| Work instructions |
Your answer must hold only the lines below from the line containing "Task: Open the puzzle piece extensions icon" through the line containing "You are a computer-use agent. Screen", each reproduced exactly.

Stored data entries
• • • • • • •
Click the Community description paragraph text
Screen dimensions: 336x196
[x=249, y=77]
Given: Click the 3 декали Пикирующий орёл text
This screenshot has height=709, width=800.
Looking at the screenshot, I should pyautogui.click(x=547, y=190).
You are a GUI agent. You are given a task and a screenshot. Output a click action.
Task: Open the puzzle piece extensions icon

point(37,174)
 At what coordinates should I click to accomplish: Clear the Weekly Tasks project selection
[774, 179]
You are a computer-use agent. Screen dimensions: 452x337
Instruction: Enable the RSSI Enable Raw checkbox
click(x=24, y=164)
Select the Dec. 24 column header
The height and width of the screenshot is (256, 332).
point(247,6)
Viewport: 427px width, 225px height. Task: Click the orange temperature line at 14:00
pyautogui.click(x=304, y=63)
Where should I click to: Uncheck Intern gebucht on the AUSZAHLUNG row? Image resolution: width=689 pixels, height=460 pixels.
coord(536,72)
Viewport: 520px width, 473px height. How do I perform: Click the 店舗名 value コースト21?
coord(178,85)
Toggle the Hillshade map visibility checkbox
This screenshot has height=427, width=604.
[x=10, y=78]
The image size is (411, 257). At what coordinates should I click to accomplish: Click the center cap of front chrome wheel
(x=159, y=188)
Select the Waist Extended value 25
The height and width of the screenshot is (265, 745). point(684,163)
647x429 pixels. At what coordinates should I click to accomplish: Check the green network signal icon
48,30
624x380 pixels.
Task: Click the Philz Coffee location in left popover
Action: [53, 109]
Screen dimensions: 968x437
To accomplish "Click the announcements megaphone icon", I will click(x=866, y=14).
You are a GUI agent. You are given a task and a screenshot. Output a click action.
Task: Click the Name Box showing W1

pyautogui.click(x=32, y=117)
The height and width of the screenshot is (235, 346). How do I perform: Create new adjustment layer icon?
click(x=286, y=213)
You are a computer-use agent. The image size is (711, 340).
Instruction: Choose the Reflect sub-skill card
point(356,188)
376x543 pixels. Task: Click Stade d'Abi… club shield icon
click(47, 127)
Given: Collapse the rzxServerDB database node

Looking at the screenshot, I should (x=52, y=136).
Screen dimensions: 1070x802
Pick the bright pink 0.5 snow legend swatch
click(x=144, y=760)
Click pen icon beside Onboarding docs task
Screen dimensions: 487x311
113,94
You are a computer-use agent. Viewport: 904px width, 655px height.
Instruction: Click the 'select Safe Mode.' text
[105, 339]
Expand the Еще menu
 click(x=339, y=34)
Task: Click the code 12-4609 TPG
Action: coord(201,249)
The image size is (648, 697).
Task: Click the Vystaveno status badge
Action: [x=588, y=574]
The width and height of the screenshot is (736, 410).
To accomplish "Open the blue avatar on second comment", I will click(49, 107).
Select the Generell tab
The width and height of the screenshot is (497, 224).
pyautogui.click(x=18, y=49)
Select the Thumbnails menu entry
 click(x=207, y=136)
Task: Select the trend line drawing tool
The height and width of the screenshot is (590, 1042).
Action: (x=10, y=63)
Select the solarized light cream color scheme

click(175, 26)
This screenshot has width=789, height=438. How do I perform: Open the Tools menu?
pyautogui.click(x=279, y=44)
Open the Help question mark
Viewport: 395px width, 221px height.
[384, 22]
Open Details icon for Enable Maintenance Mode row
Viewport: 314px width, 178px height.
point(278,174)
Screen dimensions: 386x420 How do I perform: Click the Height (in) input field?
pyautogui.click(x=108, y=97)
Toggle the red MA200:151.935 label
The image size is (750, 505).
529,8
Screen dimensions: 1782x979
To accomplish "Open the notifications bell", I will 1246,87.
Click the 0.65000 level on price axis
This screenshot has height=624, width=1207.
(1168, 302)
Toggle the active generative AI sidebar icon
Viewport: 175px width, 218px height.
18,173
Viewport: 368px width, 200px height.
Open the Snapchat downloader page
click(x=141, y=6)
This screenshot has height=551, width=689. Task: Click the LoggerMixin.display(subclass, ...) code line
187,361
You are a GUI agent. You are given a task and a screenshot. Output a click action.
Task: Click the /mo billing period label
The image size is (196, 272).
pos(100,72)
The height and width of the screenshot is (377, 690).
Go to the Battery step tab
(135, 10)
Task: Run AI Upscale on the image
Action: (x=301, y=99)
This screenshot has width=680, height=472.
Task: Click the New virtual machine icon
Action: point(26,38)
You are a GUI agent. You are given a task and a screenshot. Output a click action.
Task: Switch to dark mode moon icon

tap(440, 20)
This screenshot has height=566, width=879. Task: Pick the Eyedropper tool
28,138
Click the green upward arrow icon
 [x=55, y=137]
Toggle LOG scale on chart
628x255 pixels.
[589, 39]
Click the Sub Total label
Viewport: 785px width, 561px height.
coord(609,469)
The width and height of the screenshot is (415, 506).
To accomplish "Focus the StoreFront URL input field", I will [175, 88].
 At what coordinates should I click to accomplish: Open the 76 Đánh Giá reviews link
• • • • • • •
| Solution |
Task: Open the puzzle piece extensions icon

point(37,174)
 At what coordinates should I click to accomplish: Clear the Weekly Tasks project selection
[774, 179]
You are a computer-use agent. Screen dimensions: 452x337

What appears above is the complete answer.